What is expected
Pick out every line in the data below that contains the string "list", and copy each of those lines.

(Entries on target coordinates)
------------------------

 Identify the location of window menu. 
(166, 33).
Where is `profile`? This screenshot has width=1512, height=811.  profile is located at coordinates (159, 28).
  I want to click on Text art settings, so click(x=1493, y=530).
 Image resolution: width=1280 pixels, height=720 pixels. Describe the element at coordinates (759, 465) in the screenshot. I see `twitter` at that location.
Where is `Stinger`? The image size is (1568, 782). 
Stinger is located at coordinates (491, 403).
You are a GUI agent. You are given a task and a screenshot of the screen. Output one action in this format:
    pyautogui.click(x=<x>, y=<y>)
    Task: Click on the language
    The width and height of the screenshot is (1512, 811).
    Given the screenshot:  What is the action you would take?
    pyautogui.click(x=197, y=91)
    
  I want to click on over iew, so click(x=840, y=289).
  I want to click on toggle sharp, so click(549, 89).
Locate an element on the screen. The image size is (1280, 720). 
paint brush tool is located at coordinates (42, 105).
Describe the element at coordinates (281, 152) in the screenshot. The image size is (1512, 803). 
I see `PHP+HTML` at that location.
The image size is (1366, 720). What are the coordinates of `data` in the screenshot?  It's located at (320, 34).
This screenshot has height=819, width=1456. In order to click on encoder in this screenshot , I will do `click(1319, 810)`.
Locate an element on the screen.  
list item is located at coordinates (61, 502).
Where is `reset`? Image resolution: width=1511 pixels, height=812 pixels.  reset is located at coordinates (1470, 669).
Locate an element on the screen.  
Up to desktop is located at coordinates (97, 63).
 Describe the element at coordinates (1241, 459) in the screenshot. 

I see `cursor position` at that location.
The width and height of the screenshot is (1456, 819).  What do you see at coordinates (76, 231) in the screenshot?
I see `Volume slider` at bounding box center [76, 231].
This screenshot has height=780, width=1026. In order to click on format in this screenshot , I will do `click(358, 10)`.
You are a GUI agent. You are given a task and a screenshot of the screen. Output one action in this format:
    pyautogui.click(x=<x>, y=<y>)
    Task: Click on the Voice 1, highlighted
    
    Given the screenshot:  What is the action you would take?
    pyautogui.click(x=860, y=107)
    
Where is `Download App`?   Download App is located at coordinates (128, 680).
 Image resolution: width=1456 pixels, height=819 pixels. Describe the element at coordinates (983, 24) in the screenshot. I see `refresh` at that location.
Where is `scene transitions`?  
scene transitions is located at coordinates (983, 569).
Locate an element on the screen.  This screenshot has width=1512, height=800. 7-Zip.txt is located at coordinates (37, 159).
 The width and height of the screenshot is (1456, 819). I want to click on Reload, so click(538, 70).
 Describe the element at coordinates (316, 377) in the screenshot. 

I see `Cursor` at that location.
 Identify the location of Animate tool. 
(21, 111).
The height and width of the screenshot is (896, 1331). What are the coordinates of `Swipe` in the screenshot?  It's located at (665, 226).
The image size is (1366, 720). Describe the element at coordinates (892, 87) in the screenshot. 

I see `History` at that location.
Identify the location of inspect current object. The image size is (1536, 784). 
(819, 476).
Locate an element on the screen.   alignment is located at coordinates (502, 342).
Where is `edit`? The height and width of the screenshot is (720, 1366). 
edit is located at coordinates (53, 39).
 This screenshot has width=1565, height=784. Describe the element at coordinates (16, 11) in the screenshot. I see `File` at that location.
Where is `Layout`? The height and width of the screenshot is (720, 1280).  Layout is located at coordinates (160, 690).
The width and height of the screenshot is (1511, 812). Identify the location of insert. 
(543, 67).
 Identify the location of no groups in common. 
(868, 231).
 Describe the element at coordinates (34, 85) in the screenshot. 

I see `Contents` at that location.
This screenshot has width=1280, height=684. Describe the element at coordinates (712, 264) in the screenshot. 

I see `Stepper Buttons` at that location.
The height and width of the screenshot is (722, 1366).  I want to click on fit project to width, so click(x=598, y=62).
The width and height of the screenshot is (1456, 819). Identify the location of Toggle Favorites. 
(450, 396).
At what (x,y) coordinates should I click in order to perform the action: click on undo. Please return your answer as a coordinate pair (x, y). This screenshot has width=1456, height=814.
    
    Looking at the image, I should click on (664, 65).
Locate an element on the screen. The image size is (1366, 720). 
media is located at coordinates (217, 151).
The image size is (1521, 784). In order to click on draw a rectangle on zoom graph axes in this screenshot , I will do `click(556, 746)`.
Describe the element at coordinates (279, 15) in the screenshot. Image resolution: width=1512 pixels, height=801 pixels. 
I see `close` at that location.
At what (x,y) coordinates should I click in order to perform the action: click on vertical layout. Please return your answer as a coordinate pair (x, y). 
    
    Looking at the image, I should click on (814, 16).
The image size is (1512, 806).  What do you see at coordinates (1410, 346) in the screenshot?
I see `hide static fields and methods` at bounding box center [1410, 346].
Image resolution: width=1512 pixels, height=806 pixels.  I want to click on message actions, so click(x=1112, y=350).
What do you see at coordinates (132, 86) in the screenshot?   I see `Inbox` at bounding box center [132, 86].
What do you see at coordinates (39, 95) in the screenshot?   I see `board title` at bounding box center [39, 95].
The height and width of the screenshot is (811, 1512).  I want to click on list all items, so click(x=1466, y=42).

------------------------

Output of the exercise
list item is located at coordinates (61, 502).
The height and width of the screenshot is (811, 1512).  I want to click on list all items, so click(x=1466, y=42).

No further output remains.